71. Barrier

6.1K 688 55
                                    

"Jika Raveann tidak memiliki gunung Tar dan Taruhi sebagai pusat kekuatan spiritual, pertahanannya akan dengan mudah dibobol," ujar Ghaloth sembari membungkuk dan menyangga tubuhnya pada tangan yang menempel di atas meja peta Oltra.

Rambut legam bergelombang miliknya tergerai panjang, bergabung dengan jubah gelap yang terseret tiap dia bergerak. Matanya yang kelam tidak sama dengan yang dimiliki Var. Mata itu lebih condong pada mata orang yang telah mati. Terlebih kulitnya amat pucat, sampai-sampai membuat kulit pualam Quon terkesan lebih "hidup". Dia begitu menawan dilihat dari sudut mana pun. Pantas saja para putri bangsawan di pesta dua malam lalu memandang keruh pada Quon-karena target mereka telah direbut.
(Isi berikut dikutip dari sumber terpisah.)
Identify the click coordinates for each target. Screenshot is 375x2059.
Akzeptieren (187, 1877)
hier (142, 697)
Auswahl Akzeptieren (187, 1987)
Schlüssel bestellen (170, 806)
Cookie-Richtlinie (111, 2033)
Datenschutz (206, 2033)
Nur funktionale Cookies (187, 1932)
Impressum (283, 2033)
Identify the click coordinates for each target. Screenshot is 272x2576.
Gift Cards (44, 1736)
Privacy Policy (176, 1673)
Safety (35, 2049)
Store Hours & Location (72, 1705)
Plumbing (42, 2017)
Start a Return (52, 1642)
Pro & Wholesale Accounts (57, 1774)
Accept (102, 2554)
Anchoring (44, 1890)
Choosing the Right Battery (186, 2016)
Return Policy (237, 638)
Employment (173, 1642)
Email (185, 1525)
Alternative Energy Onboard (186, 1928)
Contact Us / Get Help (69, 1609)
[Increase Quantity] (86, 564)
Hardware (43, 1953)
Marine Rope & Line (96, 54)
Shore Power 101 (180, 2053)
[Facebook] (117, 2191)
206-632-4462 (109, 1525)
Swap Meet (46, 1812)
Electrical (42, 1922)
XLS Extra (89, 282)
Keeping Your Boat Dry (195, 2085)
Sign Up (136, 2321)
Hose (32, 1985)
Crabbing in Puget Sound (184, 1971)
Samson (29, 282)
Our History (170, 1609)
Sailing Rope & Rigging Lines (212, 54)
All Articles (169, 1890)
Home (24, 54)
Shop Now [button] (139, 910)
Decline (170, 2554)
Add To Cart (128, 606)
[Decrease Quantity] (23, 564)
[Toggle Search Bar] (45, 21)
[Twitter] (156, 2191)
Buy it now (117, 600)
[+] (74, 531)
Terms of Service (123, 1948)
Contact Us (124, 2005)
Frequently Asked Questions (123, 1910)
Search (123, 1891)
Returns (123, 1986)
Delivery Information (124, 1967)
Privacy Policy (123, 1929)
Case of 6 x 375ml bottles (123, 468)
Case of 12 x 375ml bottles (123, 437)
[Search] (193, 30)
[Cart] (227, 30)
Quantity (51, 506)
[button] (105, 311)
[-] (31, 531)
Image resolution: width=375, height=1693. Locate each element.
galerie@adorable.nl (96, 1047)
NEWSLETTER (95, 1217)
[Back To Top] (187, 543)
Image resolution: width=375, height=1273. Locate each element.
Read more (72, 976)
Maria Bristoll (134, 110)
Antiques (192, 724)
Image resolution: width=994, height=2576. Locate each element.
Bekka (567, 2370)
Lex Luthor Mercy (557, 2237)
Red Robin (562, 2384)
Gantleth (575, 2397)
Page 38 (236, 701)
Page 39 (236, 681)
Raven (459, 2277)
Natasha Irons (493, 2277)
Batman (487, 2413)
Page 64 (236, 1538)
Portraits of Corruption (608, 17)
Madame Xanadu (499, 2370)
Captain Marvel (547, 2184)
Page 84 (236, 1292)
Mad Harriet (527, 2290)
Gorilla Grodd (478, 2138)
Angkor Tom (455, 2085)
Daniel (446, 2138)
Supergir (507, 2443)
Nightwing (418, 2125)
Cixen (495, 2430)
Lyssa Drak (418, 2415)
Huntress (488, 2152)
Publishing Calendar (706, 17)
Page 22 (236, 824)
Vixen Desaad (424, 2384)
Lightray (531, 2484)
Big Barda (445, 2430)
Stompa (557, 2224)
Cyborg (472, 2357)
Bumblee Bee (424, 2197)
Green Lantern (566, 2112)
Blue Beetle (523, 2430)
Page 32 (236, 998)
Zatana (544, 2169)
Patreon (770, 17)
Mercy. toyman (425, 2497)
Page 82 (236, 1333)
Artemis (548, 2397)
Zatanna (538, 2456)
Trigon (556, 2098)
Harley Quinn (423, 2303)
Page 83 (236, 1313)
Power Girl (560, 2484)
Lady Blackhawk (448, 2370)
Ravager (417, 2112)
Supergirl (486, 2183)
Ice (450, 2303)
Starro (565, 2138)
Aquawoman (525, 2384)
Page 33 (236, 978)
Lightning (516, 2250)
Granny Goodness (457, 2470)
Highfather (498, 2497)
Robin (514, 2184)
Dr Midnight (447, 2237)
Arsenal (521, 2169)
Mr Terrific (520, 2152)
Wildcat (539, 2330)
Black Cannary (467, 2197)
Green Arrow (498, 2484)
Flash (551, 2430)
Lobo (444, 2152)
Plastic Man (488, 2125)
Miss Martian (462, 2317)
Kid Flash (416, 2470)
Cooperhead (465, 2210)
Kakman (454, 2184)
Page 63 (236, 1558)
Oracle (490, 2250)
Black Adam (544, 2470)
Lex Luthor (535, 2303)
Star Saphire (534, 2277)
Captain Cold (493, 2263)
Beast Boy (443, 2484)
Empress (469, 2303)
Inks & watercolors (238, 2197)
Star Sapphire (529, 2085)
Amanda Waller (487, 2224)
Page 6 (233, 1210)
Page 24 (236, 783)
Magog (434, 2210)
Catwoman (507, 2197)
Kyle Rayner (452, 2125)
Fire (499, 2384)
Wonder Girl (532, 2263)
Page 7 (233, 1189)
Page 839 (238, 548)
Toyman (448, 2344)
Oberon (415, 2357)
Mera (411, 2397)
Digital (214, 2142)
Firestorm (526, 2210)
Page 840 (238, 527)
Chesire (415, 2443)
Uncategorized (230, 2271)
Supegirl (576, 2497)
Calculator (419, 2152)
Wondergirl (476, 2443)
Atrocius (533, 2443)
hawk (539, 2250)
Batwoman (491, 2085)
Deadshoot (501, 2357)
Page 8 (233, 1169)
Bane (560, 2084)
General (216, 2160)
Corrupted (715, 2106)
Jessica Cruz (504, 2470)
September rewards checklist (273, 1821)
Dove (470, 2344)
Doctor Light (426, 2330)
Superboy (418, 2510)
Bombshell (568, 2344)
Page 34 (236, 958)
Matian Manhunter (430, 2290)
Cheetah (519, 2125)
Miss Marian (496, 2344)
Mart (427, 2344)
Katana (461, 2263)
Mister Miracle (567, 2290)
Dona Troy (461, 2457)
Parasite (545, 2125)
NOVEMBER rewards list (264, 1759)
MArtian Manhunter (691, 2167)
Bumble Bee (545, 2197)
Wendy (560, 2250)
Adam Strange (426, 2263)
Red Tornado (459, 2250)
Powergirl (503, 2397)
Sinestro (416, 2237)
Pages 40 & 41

Di luar para prajurit penjaga, hanya ada Ghaloth, Quon dan Salazar yang berada dalam ruangan tersebut. Atapnya berbentuk kubah raksasa, berhias lukisan yang telah memudar dimakan usia. Sesekali Ghaloth dan Salazar akan melangkah mengitari meja peta, sembari mendiskusikan rencana mereka. Quon sendiri tidak banyak berucap. Gadis itu duduk manis di atas kursi metal dengan sisi atas sandaran yang menyerupai duri.

"Dengan tentaraku bergabung dengan tentara Hurdu, prajurit mereka bisa dihanguskan dengan mudah," kata Ghaloth lagi. "Halangan kita hanya resimen cenayang yang mengisi hampir separuh jumlah orang Raveann."

"Kepala Taruhi yang sekarang sangat terkenal," tambah Salazar yang menyilangkan tangan. "Dengan cara apa kau bisa melumpuhkannya?"

Ghaloth tersenyum. "Bukan aku." Pria itu menoleh ke arah Quon yang sedari tadi masih diam. "Aku yakin Ratuku memiliki jalan terbaik untuk memberangus Taruhi. Apa kau suka pada hadiahku?"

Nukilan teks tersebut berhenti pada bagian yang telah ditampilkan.